Professional Athletes and Wearables

I haven’t thought about the privacy issues surrounding professional athletes and wearables.

Wearables present serious privacy issues for “Average Joe” consumers, who are entrusting tech companies to safely store and protect their biometric data. Imagine the stakes for a professional athlete, whose entire livelihood could be affected by a single biometric data point. To give one of many realistic hypotheticals: a basketball player has a terrible game, and the coach wonders if they showed up to the gym hungover. The coach has access to the player’s wearable data, and checks to see when they went to sleep, as well as what their heart rate looked like during the night. Should the player have been out partying before a game? No. Should the coach be able to surveil them? Definitely not.

It will not surprise you to learn that there’s an emergent gambling angle here: sports leagues would love to commercialize players’ biometric data, and sharp bettors would love access to data about, say, a hungover player. “We’re going to get to a spot where people are betting not just on the velocity of the puck that was shot by a player in the NHL playoffs, but on what the heart rate of a certain player is going to be running down the field,” said Helen “Nellie” Drew, the director of the University of Buffalo’s Center for the Advancement of Sport, and a professor of practice in sports law.

There are other practical considerations, too. What if wearable data reveals that a player isn’t as speedy as they were before, and a team uses that data against the player during contract negotiations? What if a wearable reveals a player is favoring their leg, or is at greater risk of injury? This information is potentially beneficial to a training staff and an athlete, so long as it’s disclosed and used in a responsible manner—­a critical, mostly unresolved caveat. “Aging and injured players are the most at-risk” of wearable data being used against them, said Michael LeRoy, who researches sports labor laws and AI, and is a professor at the University of Illinois’s School of Labor and Employment Relations.

The bit about gamblers is particularly scary.

I have often said that surveillance tech is generally deployed first against people with diminished rights: children, prisoners, military personnel, the mentally impaired. This is another early use case with different dynamics. The surveilled are wealthy and powerful, and—in many cases—unionized.

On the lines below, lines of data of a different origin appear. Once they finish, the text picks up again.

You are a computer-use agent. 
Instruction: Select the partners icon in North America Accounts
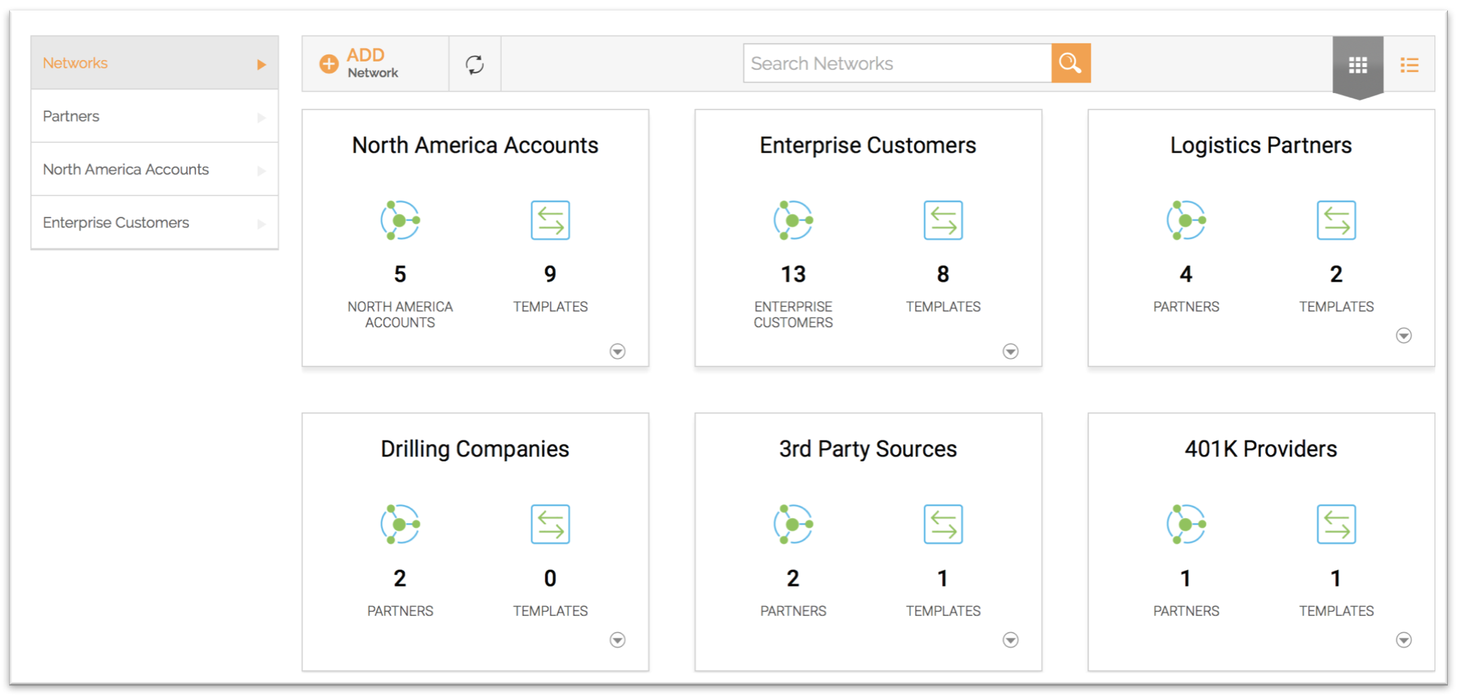tap(400, 220)
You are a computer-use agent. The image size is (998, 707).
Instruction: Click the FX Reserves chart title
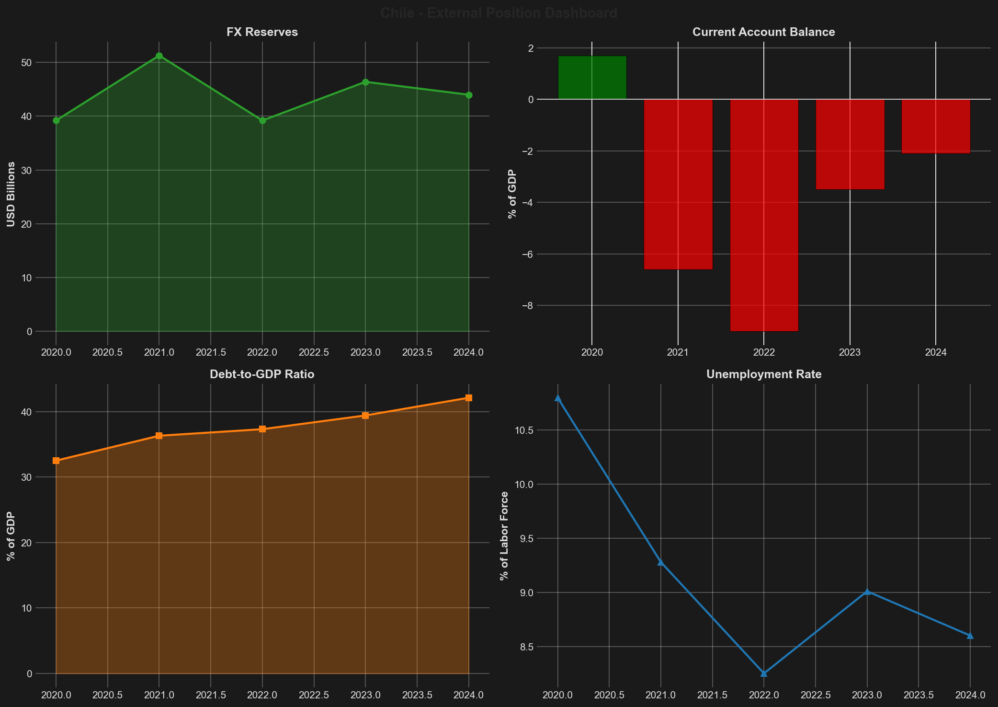tap(262, 32)
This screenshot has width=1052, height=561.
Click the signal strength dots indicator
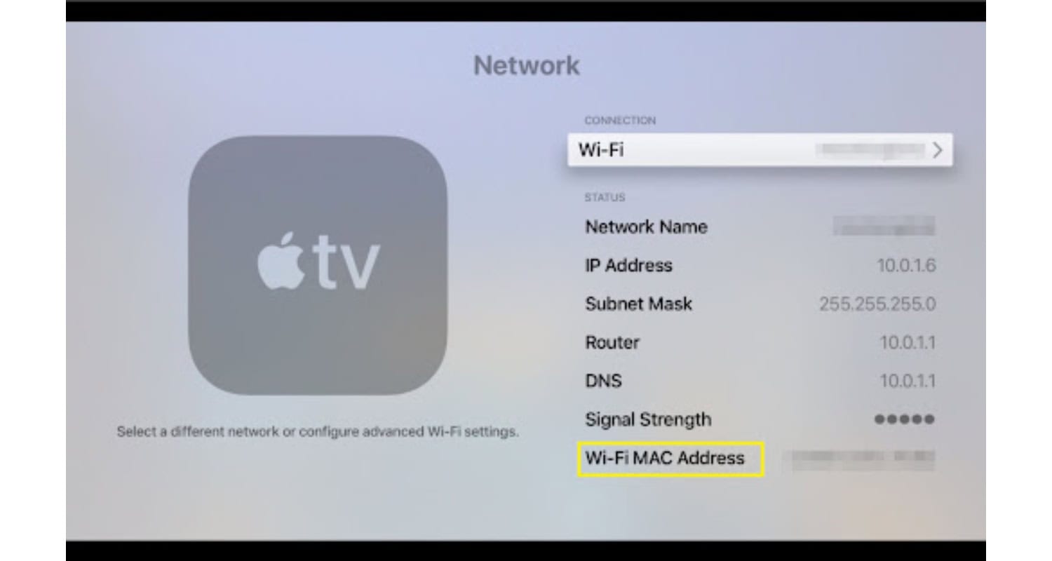[x=904, y=420]
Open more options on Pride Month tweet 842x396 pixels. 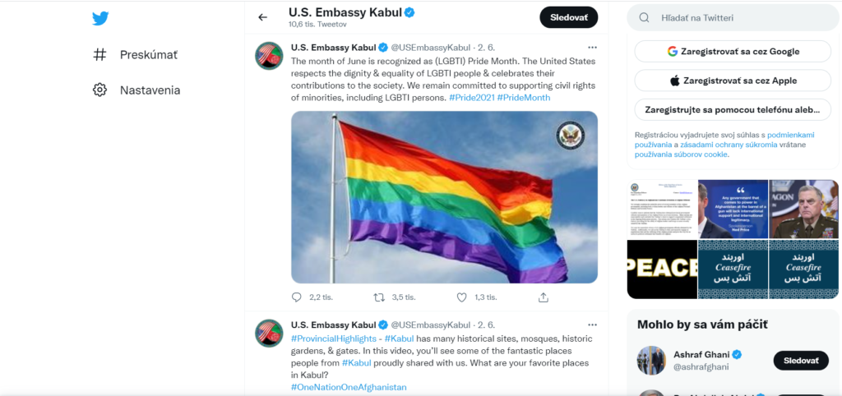[x=592, y=48]
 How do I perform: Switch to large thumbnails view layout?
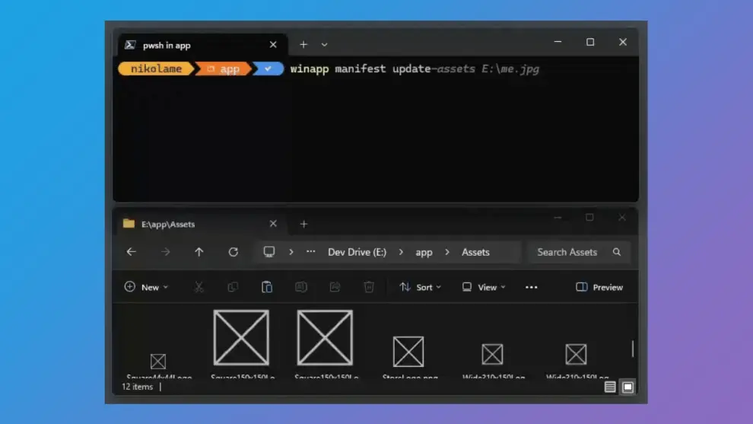(628, 387)
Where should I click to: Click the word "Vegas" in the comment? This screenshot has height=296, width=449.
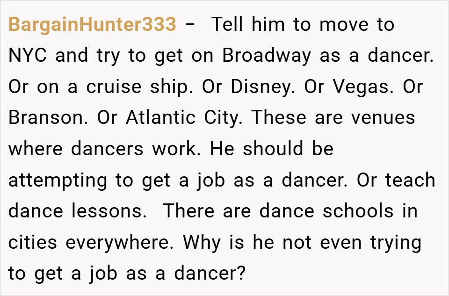(368, 87)
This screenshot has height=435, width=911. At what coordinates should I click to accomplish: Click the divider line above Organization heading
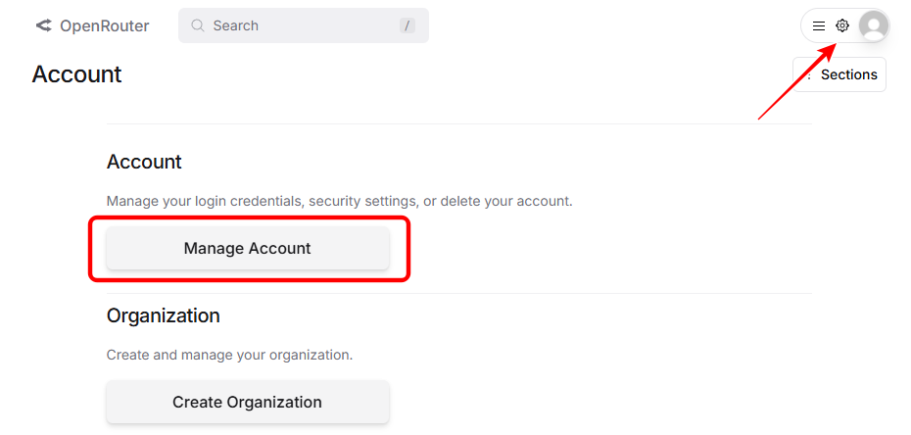coord(458,293)
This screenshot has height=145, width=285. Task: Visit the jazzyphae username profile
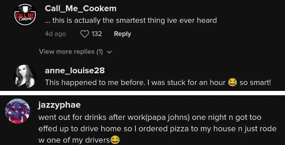(x=59, y=105)
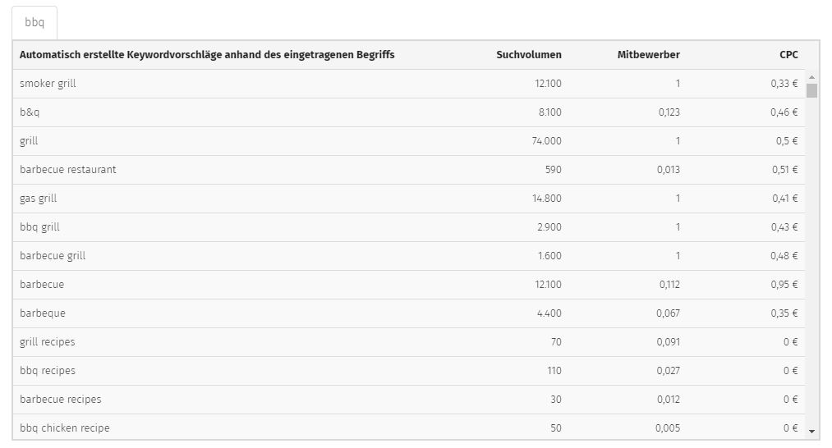This screenshot has width=832, height=448.
Task: Select the b&q keyword row
Action: 408,112
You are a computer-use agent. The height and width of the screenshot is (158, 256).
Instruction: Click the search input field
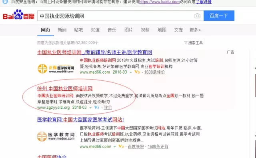[x=116, y=16]
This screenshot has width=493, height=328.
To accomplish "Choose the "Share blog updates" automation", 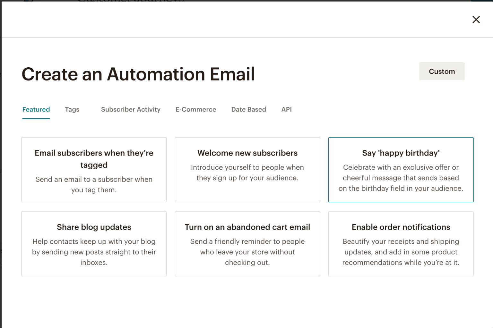I will (x=94, y=244).
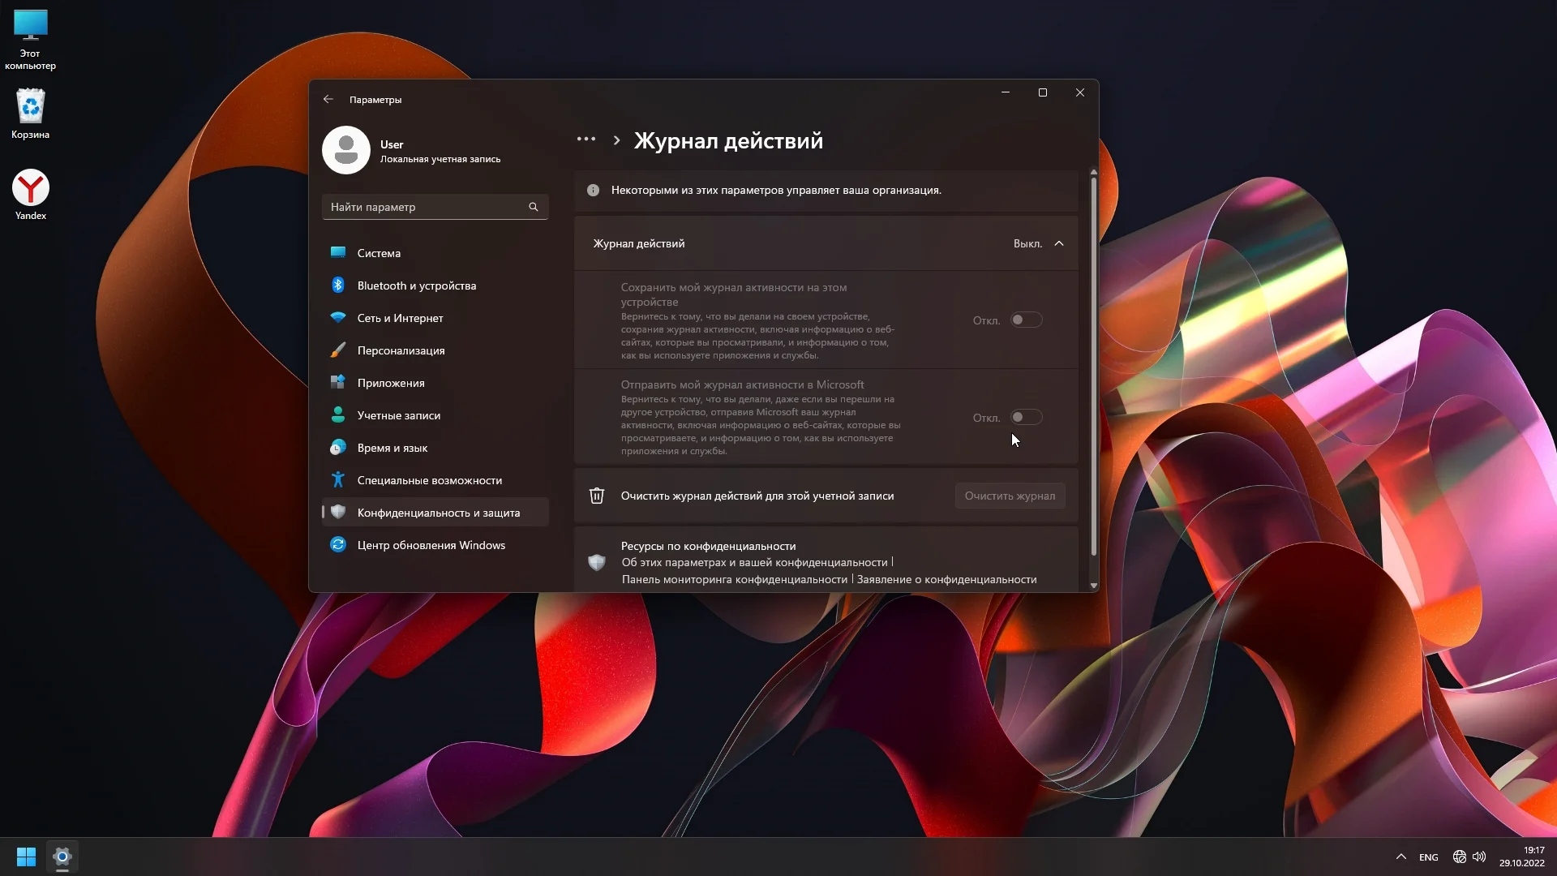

Posted on June 22, 2026 at 7:02 AM2 Comments

Comments

Rontea June 22, 2026 9:16 AM

The WNBA’s new labor contract is a landmark victory for the players, but as Julie Cohen might observe, the shine comes with a shadow. The league now has a foothold in the most intimate corners of an athlete’s life: her heartbeat, her sleep, the quiet, vulnerable data points that make her human. On the surface, this is a story of triumph—better pay, better travel, better protection for mothers. But tucked into the fine print is a question that lingers like a cliffhanger: what price will be paid for progress if your body becomes the league’s property in all but name? Sometimes the story doesn’t end with the buzzer—it follows you home, pulsing in your wrist, whispering in the dark.

Dave June 22, 2026 9:23 AM

The problem with wearable is that it is 90% marketing fluff. Most of the metrics are not actionable in any way that is meaningful to a professional athlete. The most meaningful metrics are resting heart rate and HRV but these metrics are only useful longitudinally. A single reading over night tells one nothing; Tossed and turned in the night and the watched slipped two cm down the wrist and the RHR and HRV goes wonky. The claim that one can tell if an athlete was partying or drunk from their wearable is utter tosh. Too many false positives.

The average purchaser of a Garmin smartwatch walks slightly over 3000 steps a day. It’s a status symbol, not a health device. Same as shoes.

The part about gambling is as scary as the adage that a fool and his money are soon parted.